COVID-19 & the promotion of Euthanasia

by Elizabeth D. Wickham, PhD

Executive Director, LifeTree

Lest there be any doubt.  Covid-19 is as much political as it is medical. Actually, it would be more accurate to say that a lot of what was once purely medical has become political, thanks in part to the euthanasia movement.  Medicine is being fundamentally transformed to make sure that euthanasia has a primary role in the standard of care for the seriously ill.

Please take time to follow this essay to its conclusion and you should end with a realization that indeed palliative medicine was just the beginning of a major transformation in medicine.  We will end where we begin, with what is happening at the National Academy of Medicine, formerly the National Institute of Medicine.

“Pallative” “Medicine”

The National Academy of Medicine is led by Chinese American-born and pandemic expert Dr. Victor Dzau. The NAM is working on a new era of healthcare delivery known as Precision Medicine.

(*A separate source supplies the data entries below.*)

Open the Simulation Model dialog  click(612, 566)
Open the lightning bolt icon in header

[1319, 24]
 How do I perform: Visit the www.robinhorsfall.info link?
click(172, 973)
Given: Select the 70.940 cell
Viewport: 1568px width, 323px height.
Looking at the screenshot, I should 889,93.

The description uses words such as data, algorithms and precision molecular tools, high value, improving outcomes and decreasing cost. A key element is merging an individual’s health data into an entire community’s data so that they can use artificial intelligence and algorithms to specify a patient’s medical treatment. (See the NAM Sept, 2016 Discussion Paper  “Realizing the Full Potential of Precision Medicine in Health and Health Care:  A Vital Direction for Health and Health Care”  https://nam.edu/realizing-the-full-potential-of-precision-medicine-in-health-and-health-care-a-vital-direction-for-health-and-health-care/).

To understand Dr. Dzau’s role in transforming healthcare is a major project. You might want to listen to Amazing Polly’s video titled “More Public Health Mafia Connections” which is the first video at https://www.amazingpolly.net/videos.html.  She says he is everywhere!

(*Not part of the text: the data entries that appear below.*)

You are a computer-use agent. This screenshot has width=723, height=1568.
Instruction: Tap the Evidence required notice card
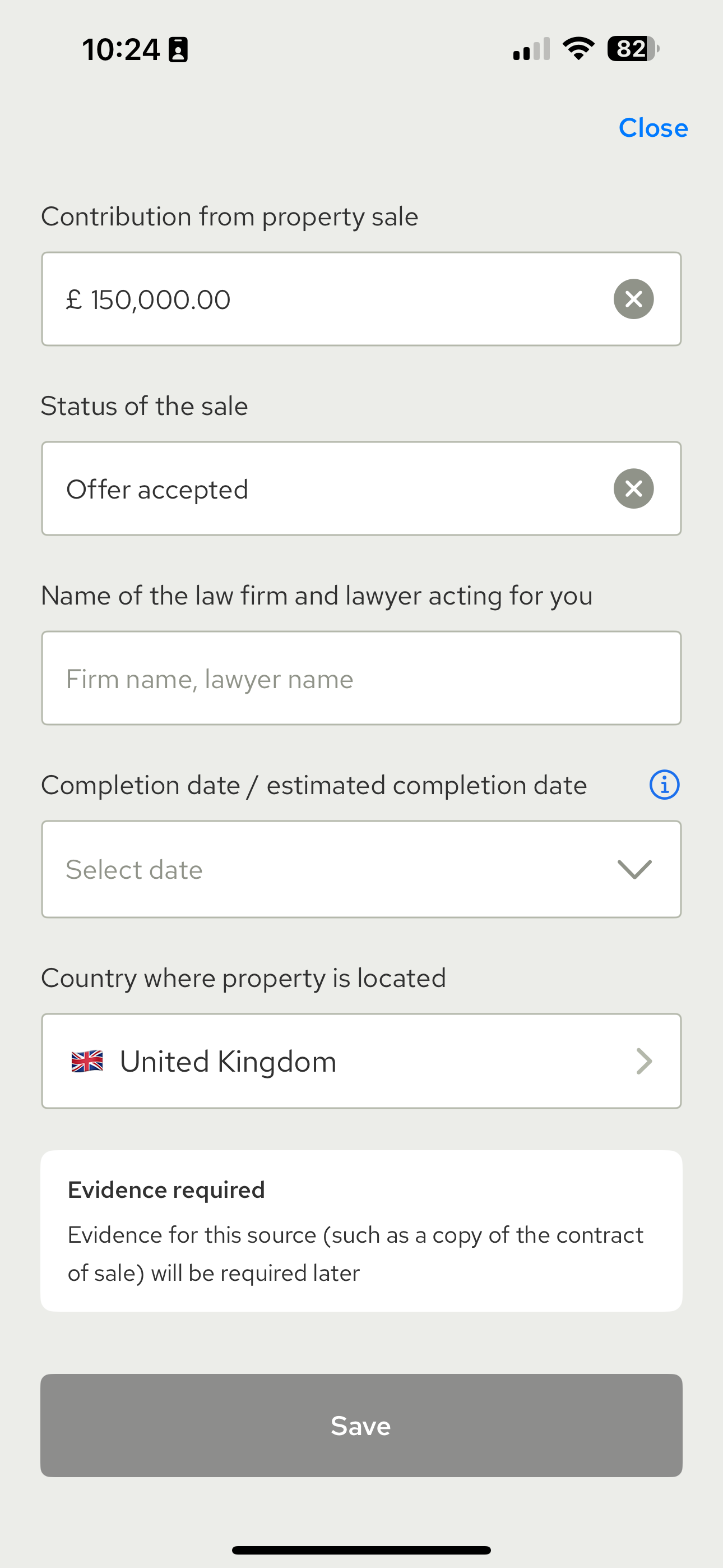[362, 1231]
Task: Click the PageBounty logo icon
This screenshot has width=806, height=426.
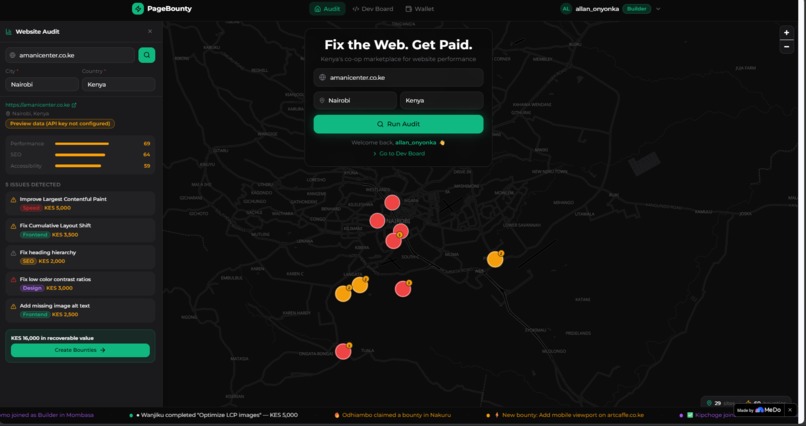Action: [x=138, y=9]
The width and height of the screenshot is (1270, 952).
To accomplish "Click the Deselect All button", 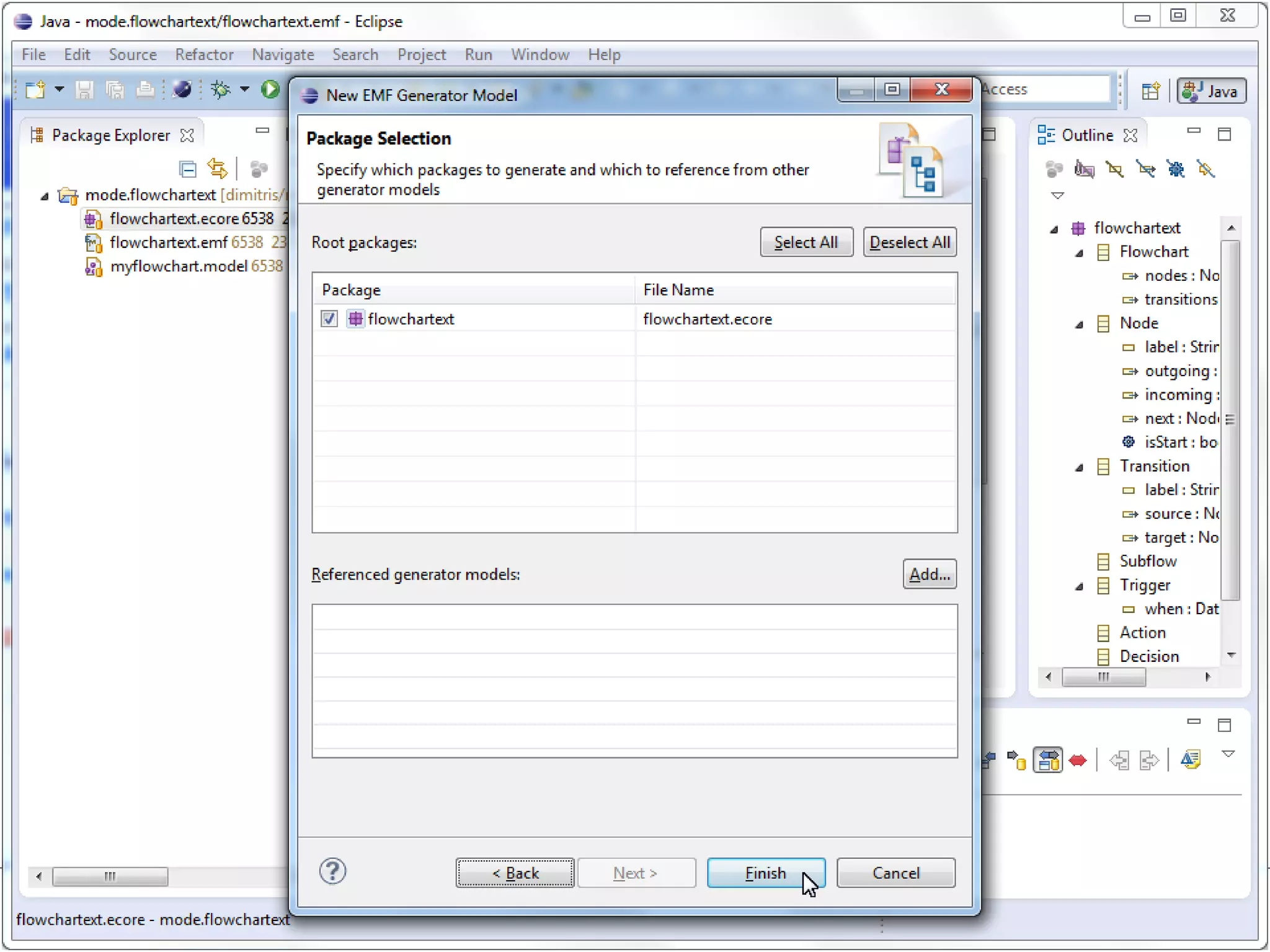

How to establish a pervasive role for palliative medicine now that medicine has been shaken by a serious pandemic is an important task for these people of the Third Path.  A couple of videos might help you understand what evolved rather quickly during these last two months. Both videos feature Dr. Diane Meier of the Center to Advance Palliative Care. The first one is a public webinar of Meier and others including the important Dr. Sean Morrison of the National Palliative Care Research Center (NPCRC) and the second is a Diane Meier interview by Alexandra Drane of the Coalition to Transform Advance Care. They help us understand how the palliative model is changing during this pandemic.

The first video takes place at the Center to Advance Palliative Care on March 31, 2020.  CAPC is located adjacent to Mt. Sinai Hospital in Manhattan which was in the epicenter of the pandemic. Attached is a transcription of that video and hyperlink.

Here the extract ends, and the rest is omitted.